Barnes responded that she didn’t want to “give the impression” that such fishing was going to be regulated.
“We don’t want to create that anxiety,” she said.
The bill originally included a provision to mandate recreational fishing licenses, but it was removed in an earlier committee meeting. Barnes said discussions have begun with recreational fishermen to develop a collaborative plan for licensing.
However, she said that if the senators don’t pass the recreational fishing license bill when it comes before them, it could put federal funding in jeopardy.
According to the bill, the federal funding pays 100 percent of Fish and Wildlife salaries. Barnes said that funding from 13 federal grants pays for more than 80 percent of Fish and Wildlife’s budget.
Barnes said an audit completed in March pointed out that the territory hadn’t passed a bill firming up regulations concerning use of the money.
The bill under discussion Monday was approved by all six senators at the meeting. It will have its next airing when the full Legislature meets.
The senators also passed on to the full Legislature a bill that calls for all the territory’s banks to cash Social Security checks issued by the U.S. government and pension checks issued by the Government Employees’ Retirement System.
Banks have been reluctant to do so for people who don’t have accounts with that bank. Some elderly residents don’t have bank accounts because they don’t have enough money to maintain a minimum balance as required by the banks, senators learned when the bill was heard in the Finance Committee.
“These same banks have in their coffers government money,” Sen. Usie R. Richards, who chaired the meeting, pointed out.
Two bills were held in committee and one was removed from the agenda at the request of the sponsor. A bill to provide an offset on gross receipts and property taxes when the local government owes people and businesses money was held in committee.
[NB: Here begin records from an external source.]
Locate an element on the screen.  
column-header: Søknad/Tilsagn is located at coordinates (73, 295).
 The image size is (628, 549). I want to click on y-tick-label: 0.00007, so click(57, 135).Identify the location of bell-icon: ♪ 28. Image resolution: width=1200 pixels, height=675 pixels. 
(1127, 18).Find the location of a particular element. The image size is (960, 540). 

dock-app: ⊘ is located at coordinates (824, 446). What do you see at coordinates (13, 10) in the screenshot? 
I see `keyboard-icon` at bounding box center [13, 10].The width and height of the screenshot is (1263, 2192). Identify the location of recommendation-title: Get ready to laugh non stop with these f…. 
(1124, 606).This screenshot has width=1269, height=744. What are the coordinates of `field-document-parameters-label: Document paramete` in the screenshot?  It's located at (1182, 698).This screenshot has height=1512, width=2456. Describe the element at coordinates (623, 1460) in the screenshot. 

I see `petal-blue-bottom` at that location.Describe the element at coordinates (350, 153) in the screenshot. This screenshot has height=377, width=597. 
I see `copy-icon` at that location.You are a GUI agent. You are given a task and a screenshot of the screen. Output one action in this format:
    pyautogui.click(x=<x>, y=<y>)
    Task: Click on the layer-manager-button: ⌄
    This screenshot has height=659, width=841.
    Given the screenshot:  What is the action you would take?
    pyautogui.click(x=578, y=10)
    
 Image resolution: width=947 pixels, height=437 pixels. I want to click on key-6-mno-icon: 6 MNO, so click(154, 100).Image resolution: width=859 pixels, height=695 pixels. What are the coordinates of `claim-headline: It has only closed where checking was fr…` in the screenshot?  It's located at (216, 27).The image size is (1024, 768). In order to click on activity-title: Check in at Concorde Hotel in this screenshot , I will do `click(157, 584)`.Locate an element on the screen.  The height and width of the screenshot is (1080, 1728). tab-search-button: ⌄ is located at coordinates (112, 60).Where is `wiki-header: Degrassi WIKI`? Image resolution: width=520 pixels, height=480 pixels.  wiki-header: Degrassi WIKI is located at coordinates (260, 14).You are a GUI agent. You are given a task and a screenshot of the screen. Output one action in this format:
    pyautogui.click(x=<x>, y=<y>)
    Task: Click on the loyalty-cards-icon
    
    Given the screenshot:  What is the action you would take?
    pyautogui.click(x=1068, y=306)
Dowe, the bill’s sponsor, explained the bill was held “given the fiscal conditions of the government.”
A bill dealing with the procurement of goods and services by the Legislature, as well as awards and incentives to its employees, was held without explanation.
A bill posthumously naming the Frederiksted bicycle substation in honor of Police Ofc. Cuthbert Chapman, who died in the line of duty, was also held without explanation.
In addition to Richards and Dowe, Sens. Ronald Russell, Sammuel Sanes, Patrick Simeon Sprauve and Celestino White attended the meeting. Sen. Alicia Hansen was absent.